-- DIRECTIVE 1 --
Copy the lines of the records below, everything from the line containing "750x750 pixels. Task: Click" down to the last line of the records, reproducing them word for word.

Studio album by Fred Frith
- Released: 2004
- Recorded: 1997, 2001, Germany 2002–2003, United States
- Genre: Experimental rock
- Length: 47:24
- Label: Tzadik (US)
- Producer: Fred Frith

Fred Frith chronology
| Rivers and Tides (2003) | Eye to Ear II (2004) | What Leave Behind (2004) |

Music for Film series chronology
| Rivers and Tides (2003) | Eye to Ear II (2004) | Eye to Ear III (2010) |

= Eye to Ear II =

Eye to Ear II is a studio album by English guitarist, composer and improvisor Fred Frith. It is a collection of film music composed and performed by Frith, and is the second of three Eye to Ear albums dedicated to his work for short films. It was recorded in Germany and the United States between 1997 and 2003.

The music on Eye to Ear II appeared in the following films:
- Gambling, Gods and LSD (2002) by Peter Mettler
- Returning Home (2003) by Andy Abrahams Wilson
- Hirschen Mit Goldenen Hufen by Petra Mäussnest
- Sideshow by Kristin Varner

A modified version of the track "Gambling, Gods and LSD" also appeared on the soundtrack of the film of the same name, Gambling, Gods and LSD (2003) by various artists.

Professional ratings
Review scores
| Source | Rating |
| AllMusic | Star |

==Track listing==
All tracks by Fred Frith except where noted.

-- DIRECTIVE 2 --
In which two countries was the album in the Eye to Ear II article recorded?

Excerpt from a dataset:
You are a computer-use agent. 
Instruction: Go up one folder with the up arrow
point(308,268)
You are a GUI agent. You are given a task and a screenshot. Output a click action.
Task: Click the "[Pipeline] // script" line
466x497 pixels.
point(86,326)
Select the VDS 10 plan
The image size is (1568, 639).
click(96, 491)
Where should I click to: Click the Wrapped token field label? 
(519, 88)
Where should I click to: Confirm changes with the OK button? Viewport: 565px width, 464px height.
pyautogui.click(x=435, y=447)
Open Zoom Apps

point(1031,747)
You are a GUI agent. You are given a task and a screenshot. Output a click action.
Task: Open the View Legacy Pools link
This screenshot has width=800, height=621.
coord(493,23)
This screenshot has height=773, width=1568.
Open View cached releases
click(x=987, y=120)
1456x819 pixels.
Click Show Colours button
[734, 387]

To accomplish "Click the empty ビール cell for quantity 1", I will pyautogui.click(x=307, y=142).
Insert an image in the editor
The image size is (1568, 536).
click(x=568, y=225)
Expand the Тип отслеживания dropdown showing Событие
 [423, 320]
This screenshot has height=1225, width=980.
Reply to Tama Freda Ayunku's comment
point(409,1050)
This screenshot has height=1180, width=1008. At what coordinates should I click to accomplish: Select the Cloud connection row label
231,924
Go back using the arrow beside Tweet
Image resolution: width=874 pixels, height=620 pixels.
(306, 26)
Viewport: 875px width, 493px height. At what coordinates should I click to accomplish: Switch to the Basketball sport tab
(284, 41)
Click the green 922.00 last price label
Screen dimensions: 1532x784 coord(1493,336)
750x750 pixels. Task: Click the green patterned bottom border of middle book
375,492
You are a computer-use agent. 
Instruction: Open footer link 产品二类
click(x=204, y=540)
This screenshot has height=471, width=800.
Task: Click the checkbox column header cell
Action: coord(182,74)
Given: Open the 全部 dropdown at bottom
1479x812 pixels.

-- FULL ANSWER 1 --
750x750 pixels. Task: Click the green patterned bottom border of middle book
375,492
You are a computer-use agent. 
Instruction: Open footer link 产品二类
click(x=204, y=540)
This screenshot has height=471, width=800.
Task: Click the checkbox column header cell
Action: coord(182,74)
Given: Open the 全部 dropdown at bottom
1479x812 pixels.

-- FULL ANSWER 2 --
Germany and the United States.